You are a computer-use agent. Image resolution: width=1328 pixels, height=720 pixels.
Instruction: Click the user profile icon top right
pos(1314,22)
---
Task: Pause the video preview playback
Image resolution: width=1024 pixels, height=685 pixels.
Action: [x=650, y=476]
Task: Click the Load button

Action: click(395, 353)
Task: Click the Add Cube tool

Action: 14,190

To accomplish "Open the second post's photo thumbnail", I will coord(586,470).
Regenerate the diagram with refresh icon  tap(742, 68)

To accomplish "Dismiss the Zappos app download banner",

_Task brief:_ Find "Task: Click the Load button" in the entries above and copy that whole line exactly, then each line after it through the line that contains "the Zappos app".

_Your response:_
Task: Click the Load button

Action: click(395, 353)
Task: Click the Add Cube tool

Action: 14,190

To accomplish "Open the second post's photo thumbnail", I will coord(586,470).
Regenerate the diagram with refresh icon  tap(742, 68)

To accomplish "Dismiss the Zappos app download banner",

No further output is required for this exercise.